Another idea that I don't believe was mentioned is a small flashlight with a blue and/or red light filter. You can go hog wild on this, but I made it through my bmq/sq with a $4 one from canadian tire. Again, draw your own conclussions  :warstory:


----------



## Trinity (28 Jun 2007)

I've heard some excellent ideas......


zippo or lighter - always a must
Locks all with same combo or key - I still have mine from 10 years ago (4 set)  Just GOLDEN piece of kit
Small camera (digital) - small enough for pocket  but perfect for memories and moral
Mini look alike army flashlight - actually QUITE handy.  I love mine.  

All of those items can be quite cheap but would make a huge difference on course.  I hope
the original poster is still here and paying attention.


----------



## Yrys (28 Jun 2007)

Trinity said:
			
		

> I hope the original poster is still here and paying attention.



Not for the moment : Last Active:  	June 24, 2007, 13:54:04


----------



## Mike Baker (28 Jun 2007)

I think that this thread should be made a sticky, it's really helpful. Ohh local mod....


----------



## jimbobbrown (30 Jun 2007)

I would like to thank everyone for taking the time to comment on my post.  The information was most helpful.


----------



## Meridian (30 Jun 2007)

my 1VP Course O on my IAP spent an hour or so on our request going through his recommendations for ways to pack rucks and "must-have" gear for the field.

IIRC, the one thing we all took away was the MEC-style compression packs mentioned earlier in this thread...  Huge space savers, and they keep everything dry and smelly stuff doesn't intermingle with clean.    Poor-man's equivalent was ziplock....    

Also IIRC, this wasn't judged as a major issue, since stuff inside the ruck was generally not required to be "uniform" as it was out of sight. That and well, the Course O suggested it.


----------



## jimbobbrown (30 Jun 2007)

He has told me that basic training is 6 weeks long, and then he is stationed somewhere after that, and doesn't start trade training (welding) until year 2.  Sounds strange to me.



			
				bluecollared said:
			
		

> what trade is your son going into?


----------



## Keebler (1 Jul 2007)

Is your son going into the reserves or reg force, sounds like he could be feeding you some lines or doesnt know anything about what is going on. 

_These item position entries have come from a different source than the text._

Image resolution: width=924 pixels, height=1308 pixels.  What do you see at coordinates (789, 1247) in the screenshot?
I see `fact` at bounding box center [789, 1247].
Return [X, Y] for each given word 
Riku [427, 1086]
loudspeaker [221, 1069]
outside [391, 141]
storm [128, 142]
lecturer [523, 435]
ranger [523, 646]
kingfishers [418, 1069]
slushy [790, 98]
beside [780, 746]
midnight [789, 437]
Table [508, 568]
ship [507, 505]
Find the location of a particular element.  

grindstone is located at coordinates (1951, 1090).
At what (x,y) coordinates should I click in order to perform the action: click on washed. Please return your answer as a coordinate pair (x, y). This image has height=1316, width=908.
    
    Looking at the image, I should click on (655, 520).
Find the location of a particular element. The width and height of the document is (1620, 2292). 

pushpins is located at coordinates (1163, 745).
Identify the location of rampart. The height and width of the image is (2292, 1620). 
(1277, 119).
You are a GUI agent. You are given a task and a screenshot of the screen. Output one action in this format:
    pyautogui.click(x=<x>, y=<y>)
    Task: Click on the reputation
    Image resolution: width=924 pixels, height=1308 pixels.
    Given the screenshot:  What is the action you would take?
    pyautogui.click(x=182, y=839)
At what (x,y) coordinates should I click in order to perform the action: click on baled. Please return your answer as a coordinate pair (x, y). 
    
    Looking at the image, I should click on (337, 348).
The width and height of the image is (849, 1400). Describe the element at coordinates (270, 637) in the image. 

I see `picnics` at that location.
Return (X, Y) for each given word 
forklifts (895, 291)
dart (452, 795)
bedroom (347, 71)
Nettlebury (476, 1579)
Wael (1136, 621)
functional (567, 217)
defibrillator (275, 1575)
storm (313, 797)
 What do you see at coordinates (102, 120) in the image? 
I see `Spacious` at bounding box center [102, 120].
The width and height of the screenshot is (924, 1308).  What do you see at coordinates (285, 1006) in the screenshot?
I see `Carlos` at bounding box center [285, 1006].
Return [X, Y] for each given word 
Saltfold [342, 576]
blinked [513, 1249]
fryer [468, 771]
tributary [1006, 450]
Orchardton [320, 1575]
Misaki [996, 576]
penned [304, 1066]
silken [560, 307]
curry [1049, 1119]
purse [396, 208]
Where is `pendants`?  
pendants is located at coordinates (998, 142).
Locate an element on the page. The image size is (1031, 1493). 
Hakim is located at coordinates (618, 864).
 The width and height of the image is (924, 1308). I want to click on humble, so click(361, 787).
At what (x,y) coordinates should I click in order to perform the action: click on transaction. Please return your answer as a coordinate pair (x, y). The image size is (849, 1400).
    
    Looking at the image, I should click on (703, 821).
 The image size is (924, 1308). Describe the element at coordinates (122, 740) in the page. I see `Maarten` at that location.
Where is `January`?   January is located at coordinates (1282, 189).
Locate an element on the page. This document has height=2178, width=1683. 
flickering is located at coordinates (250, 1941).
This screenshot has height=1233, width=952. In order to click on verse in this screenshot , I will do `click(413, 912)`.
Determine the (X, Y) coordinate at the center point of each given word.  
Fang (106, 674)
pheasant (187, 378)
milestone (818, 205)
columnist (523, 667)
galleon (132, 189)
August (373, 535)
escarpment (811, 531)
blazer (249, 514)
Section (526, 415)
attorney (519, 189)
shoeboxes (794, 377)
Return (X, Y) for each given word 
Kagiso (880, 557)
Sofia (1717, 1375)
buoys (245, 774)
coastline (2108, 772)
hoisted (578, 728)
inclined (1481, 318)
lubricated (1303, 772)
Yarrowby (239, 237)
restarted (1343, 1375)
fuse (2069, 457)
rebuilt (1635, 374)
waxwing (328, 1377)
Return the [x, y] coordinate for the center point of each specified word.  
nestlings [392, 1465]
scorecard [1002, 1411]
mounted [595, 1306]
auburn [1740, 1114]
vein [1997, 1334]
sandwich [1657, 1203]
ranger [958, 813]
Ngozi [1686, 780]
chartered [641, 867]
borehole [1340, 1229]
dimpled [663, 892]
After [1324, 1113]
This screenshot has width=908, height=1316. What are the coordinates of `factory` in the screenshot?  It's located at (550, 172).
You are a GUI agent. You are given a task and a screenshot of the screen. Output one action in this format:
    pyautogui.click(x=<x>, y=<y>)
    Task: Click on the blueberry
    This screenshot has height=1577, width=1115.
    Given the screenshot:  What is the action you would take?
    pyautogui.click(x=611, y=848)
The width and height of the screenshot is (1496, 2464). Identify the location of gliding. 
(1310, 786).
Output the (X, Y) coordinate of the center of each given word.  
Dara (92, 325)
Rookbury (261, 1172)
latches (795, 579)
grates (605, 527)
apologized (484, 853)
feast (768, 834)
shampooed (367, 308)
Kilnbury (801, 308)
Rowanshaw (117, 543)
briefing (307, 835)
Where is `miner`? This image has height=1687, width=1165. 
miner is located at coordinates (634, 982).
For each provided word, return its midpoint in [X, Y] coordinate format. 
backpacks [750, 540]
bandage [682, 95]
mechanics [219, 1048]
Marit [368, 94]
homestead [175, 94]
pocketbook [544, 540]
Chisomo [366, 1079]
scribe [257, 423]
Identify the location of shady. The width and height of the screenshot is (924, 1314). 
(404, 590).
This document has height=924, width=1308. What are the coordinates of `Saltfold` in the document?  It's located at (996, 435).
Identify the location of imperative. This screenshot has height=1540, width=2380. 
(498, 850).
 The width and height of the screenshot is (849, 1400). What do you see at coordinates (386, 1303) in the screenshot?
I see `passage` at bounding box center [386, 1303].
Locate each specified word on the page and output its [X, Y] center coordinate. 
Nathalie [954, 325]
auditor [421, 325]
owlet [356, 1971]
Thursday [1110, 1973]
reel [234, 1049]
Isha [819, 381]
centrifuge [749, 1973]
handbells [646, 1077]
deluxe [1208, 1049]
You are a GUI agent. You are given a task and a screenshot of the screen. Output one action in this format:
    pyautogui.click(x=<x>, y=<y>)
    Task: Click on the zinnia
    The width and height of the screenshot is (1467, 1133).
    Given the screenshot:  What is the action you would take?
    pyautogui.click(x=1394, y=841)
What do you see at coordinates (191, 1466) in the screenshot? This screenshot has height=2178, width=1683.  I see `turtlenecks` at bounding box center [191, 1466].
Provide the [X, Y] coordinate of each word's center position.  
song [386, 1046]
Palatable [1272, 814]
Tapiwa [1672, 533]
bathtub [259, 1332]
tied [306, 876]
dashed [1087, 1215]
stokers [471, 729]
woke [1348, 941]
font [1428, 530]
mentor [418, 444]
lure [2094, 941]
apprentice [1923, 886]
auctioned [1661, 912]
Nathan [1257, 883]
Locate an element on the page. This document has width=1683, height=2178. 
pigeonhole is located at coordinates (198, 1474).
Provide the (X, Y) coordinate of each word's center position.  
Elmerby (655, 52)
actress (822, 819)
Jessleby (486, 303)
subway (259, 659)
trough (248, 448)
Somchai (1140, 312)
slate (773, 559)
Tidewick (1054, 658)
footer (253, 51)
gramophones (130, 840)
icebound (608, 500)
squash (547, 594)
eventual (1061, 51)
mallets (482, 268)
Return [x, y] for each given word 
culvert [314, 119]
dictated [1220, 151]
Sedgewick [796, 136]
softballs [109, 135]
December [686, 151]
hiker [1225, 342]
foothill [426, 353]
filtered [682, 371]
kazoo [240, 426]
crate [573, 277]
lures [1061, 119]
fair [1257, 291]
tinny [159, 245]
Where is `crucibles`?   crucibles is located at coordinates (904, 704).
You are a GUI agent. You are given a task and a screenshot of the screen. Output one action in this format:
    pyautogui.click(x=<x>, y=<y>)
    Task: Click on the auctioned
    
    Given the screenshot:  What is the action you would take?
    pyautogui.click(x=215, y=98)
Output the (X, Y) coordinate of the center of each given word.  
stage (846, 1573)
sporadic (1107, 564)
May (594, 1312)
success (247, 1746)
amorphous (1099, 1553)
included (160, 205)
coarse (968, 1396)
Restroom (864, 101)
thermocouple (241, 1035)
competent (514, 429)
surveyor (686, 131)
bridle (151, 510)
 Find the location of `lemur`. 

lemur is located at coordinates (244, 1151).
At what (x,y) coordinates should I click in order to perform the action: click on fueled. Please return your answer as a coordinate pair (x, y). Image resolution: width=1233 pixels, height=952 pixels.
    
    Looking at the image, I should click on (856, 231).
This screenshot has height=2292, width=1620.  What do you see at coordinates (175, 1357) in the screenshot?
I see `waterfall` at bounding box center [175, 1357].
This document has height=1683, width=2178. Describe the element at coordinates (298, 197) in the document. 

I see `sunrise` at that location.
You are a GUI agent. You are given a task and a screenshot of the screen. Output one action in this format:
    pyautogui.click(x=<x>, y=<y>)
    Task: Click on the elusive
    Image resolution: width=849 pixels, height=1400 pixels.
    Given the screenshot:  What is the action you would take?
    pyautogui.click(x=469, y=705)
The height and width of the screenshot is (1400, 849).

Basic for reg force is 13weeks plus a week 0 for admin, so total is really 14 weeks. Basic for reserves is usually around 20days or something similar with training at the unit as well in the evenings. 

As for the welding in yr two?? Not sure what trade your son would be referring to, maybe materials tech?? If it is mat tech, sounds like Basic for 13weeks, soldier qualification for 10weeks and then trades training for 50weeks or so. That may be close to why he said 2yrs, although that doesnt add up either. So really no clue.


----------



## Zombie (1 Jul 2007)

A swiss army knife is actually a good idea. Someone gave me one before I started BMQ and it became the most useful thing I had. You don't get the gerber until some point after basic (for me it was during my 3's), and even still, I use the swiss army knife more than the gerber. A pkg of 3 combo locks with the same combo can be bought at the Canex in St. Jean.


----------



## herseyjh (1 Jul 2007)

I think you have had many good ideas so far.  I think a phone card would be a nice idea also.  I also think a camera is a great idea as the one thing I regret not having during my basic was something to take pictures with.  My basic was a long time ago and I made many lifelong friends and grew a lot but now that time has passed I really miss not having a few snapshots to capture that time in my life.


----------



## Sparkplugs (5 Jul 2007)

Coming from a couple people who did basic last summer, we thought a gift card to a hotel in Montreal would have been awesome.  That's if they're going to St Jean, but even if they're elsewhere, any nearby town will do.  It was always good to get away on your rare weekends off, but a private's salary is not always enough.  I know it would have really helped me out, as I was stuck in the Mega the whole time because I couldn't afford a night out.   :crybaby:


----------



## muahaha (5 Jul 2007)

Im going to St Jean for 13 weeks reg forces, So ur alowed to bring a camara?


----------



## Greymatters (5 Jul 2007)

I think verbal advice would be the most appropriate gift, from parent to offspring:

"Dont **** off your instructors like you've been doing to me for the last 18 years.  They are nowhere near as forgiving as I am."

_Preferably on a card stapled to the front of their shirt, upside down, so they can read it the whole way there..._


----------



## Meridian (5 Jul 2007)

muahaha said:
			
		

> Im going to St Jean for 13 weeks reg forces, So ur alowed to bring a camara?



Yes.


----------



## Spartan (31 Aug 2007)

I don't know about the Swiss army knife being useless - I use mine _every_ time I'm cleaning a weapon.


----------



## Greymatters (31 Aug 2007)

What!  Using non-issued equipment!!!???


----------



## aesop081 (31 Aug 2007)

Spartan said:
			
		

> I use mine _every_ time I'm cleaning a weapon.



Why ?


----------



## Spartan (1 Sep 2007)

Mainly opening pieces, and getting off thick sections of carbon that are caked on.


----------



## tomahawk6 (1 Sep 2007)

Save any gift until graduation.


----------